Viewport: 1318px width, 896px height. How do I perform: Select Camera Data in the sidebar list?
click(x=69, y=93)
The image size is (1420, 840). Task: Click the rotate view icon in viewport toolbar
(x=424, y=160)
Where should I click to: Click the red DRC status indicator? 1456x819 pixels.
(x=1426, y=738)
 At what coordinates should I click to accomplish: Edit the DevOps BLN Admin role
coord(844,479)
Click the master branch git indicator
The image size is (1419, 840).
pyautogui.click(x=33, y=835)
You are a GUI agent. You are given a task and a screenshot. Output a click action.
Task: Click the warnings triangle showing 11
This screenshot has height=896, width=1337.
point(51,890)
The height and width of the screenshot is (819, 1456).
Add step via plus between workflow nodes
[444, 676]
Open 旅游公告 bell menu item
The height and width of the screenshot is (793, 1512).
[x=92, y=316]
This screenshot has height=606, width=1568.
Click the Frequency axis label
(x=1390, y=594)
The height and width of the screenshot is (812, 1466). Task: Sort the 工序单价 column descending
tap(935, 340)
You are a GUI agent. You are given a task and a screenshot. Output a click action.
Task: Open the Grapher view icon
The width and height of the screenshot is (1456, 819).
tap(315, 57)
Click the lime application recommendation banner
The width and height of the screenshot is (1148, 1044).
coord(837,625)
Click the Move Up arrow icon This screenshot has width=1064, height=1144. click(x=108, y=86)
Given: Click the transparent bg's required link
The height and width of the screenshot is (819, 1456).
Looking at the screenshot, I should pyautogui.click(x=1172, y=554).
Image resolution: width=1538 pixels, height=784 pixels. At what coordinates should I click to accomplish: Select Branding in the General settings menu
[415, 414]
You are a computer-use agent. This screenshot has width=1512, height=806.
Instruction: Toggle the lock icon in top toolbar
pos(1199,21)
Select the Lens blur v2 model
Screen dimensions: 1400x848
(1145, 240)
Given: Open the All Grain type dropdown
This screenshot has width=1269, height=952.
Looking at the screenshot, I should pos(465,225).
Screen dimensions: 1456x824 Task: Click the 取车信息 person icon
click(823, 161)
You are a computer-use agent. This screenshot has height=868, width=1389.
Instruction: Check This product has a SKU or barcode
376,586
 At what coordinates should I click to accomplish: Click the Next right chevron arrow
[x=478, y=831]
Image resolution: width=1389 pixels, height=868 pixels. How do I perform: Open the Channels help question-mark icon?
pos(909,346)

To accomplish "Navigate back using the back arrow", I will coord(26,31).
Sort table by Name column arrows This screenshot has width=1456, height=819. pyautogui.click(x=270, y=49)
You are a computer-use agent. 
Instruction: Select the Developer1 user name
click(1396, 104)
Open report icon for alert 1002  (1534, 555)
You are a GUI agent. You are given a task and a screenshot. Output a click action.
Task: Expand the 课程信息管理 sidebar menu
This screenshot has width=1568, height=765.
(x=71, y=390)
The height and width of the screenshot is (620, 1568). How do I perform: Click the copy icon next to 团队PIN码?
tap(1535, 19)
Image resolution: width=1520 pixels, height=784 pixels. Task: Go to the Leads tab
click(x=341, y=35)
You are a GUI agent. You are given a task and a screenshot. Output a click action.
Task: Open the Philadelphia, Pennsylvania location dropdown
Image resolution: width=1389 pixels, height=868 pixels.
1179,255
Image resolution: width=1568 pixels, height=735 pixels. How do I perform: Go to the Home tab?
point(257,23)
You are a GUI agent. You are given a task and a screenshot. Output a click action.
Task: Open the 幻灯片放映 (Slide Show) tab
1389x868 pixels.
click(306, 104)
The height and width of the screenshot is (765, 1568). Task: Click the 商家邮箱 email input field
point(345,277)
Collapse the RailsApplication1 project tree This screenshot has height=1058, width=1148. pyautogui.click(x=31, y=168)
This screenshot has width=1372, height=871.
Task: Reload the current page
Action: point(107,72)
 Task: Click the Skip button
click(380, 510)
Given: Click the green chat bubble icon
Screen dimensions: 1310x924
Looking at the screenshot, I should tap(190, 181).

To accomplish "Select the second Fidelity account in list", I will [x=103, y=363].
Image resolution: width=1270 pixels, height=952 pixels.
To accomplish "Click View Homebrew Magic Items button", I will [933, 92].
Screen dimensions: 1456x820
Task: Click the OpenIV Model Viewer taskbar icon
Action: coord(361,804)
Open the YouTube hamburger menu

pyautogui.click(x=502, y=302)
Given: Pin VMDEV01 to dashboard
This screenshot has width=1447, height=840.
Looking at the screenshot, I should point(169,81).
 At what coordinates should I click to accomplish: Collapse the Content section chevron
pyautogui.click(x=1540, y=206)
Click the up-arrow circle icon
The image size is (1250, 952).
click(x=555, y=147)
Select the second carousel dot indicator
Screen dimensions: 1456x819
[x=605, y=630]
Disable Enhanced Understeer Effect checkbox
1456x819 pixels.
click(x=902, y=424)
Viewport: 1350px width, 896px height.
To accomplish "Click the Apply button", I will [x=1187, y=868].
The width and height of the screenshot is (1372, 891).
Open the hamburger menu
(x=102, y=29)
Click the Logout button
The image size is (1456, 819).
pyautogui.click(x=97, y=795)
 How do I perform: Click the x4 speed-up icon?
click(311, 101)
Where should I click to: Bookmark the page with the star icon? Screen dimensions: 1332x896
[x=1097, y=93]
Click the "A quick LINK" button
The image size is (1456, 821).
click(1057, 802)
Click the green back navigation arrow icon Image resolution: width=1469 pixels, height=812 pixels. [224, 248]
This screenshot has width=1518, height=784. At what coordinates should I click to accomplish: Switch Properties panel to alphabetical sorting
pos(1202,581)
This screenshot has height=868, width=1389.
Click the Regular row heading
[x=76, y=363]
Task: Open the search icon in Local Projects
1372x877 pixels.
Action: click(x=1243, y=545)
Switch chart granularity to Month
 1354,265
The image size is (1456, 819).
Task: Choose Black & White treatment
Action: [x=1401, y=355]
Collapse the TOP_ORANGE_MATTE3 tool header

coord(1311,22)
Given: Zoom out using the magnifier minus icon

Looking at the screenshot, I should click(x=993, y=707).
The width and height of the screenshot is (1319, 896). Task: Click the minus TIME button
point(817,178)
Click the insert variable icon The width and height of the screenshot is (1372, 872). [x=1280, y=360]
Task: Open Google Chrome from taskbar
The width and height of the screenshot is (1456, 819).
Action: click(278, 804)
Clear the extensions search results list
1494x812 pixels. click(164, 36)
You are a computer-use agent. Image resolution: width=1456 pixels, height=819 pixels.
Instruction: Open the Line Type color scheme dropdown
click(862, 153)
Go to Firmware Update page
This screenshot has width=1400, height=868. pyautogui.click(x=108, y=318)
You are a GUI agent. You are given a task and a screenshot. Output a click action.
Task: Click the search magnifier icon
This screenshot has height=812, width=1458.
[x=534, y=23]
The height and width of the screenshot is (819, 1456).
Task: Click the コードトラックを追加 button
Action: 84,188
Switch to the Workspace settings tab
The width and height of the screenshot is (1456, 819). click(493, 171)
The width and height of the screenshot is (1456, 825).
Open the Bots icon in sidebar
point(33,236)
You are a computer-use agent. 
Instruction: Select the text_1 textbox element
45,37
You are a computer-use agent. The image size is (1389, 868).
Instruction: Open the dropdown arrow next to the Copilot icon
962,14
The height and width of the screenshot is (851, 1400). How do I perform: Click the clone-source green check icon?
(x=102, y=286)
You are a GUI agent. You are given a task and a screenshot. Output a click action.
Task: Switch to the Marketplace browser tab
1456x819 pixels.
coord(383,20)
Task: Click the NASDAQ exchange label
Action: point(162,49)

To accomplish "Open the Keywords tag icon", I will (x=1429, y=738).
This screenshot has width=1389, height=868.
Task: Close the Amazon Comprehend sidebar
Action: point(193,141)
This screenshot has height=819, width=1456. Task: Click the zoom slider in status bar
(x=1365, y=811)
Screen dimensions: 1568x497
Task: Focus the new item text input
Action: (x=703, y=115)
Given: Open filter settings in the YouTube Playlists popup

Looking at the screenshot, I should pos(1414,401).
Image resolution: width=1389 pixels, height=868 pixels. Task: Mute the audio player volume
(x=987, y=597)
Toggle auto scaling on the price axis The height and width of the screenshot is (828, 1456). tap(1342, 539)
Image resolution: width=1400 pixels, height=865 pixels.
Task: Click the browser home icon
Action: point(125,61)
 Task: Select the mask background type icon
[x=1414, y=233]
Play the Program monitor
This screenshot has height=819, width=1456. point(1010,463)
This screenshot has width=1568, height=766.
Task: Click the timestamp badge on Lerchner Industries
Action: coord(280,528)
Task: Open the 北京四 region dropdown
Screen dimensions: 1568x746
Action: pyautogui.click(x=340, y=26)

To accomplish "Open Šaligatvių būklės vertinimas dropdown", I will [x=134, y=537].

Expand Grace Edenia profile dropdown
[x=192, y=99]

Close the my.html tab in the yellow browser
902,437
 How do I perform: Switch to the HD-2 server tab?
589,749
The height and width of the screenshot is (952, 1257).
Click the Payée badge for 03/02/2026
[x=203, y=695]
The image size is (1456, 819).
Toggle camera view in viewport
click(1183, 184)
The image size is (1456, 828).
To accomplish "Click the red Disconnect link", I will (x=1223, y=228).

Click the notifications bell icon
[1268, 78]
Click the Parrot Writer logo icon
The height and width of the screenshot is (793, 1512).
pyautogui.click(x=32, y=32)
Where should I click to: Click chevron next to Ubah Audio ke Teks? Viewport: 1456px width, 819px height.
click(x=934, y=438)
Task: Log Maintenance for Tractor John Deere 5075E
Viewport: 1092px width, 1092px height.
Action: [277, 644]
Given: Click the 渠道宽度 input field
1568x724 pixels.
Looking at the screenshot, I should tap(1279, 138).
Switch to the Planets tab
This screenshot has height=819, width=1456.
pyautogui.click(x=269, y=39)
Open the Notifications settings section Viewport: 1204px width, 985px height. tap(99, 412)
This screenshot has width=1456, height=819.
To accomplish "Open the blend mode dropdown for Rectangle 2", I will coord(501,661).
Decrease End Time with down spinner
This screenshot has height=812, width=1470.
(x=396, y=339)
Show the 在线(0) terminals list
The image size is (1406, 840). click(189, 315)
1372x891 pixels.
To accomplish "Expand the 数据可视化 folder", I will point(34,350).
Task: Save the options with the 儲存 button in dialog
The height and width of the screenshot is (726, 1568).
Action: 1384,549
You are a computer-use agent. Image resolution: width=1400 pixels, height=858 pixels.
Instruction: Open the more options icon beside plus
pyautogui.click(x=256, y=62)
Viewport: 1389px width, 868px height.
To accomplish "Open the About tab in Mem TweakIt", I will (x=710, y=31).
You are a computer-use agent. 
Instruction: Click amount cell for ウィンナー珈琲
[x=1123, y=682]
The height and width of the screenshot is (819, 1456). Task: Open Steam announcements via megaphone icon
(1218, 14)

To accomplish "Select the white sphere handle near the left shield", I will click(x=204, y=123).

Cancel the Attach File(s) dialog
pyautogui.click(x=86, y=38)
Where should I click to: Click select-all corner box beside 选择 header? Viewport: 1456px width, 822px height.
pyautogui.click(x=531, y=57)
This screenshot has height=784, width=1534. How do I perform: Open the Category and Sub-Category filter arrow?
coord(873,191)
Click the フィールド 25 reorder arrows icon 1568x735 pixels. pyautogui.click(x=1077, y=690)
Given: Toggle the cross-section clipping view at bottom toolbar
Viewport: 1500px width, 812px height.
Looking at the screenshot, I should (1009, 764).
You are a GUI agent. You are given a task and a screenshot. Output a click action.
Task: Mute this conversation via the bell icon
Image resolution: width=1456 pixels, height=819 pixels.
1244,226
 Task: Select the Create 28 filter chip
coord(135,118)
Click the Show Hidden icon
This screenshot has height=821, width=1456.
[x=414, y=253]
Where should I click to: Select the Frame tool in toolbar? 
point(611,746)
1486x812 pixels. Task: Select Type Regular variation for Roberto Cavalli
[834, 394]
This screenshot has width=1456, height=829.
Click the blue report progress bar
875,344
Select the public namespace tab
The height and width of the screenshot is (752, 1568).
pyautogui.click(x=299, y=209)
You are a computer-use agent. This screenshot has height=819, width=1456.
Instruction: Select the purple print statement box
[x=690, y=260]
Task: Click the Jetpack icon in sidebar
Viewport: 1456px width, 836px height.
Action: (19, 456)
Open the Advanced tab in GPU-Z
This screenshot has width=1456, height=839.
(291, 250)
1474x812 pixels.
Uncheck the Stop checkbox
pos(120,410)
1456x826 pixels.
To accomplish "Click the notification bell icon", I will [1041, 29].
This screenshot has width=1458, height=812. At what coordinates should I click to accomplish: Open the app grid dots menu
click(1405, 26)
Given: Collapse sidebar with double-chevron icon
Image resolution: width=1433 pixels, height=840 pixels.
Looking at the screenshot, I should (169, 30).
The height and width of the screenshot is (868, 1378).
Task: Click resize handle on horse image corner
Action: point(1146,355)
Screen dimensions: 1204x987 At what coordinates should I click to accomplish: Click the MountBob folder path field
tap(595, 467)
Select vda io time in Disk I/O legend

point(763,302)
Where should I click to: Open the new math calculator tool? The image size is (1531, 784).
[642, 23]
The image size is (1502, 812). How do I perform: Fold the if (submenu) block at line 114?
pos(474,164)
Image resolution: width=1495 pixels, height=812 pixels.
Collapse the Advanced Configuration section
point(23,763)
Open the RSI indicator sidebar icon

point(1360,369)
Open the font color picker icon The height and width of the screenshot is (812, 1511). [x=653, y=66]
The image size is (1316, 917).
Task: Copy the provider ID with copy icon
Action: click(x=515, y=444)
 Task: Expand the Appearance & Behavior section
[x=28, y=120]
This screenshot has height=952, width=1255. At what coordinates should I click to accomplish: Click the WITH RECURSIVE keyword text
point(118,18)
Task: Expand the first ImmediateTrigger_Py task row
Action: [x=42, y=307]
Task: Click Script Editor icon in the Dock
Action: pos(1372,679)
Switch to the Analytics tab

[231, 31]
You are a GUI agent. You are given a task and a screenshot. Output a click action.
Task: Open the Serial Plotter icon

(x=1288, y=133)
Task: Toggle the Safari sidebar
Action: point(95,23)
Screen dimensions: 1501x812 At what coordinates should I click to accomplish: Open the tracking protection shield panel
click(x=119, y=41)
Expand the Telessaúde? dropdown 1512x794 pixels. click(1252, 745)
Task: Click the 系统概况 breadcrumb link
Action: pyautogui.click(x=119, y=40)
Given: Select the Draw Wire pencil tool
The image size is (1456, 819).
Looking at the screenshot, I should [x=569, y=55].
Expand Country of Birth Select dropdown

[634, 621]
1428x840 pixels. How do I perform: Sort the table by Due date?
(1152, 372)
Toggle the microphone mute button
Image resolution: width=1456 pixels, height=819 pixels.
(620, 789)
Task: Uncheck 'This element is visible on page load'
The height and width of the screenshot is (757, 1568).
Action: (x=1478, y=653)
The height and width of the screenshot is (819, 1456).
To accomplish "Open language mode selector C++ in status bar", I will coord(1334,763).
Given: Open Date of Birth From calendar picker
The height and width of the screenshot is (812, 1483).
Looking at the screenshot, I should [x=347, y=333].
● ● ● ● ●
EXERCISE:
Pull every line containing the word "arrows" out of the material.

WRITTEN ANSWER:
Sort table by Name column arrows This screenshot has width=1456, height=819. pyautogui.click(x=270, y=49)
Click the フィールド 25 reorder arrows icon 1568x735 pixels. pyautogui.click(x=1077, y=690)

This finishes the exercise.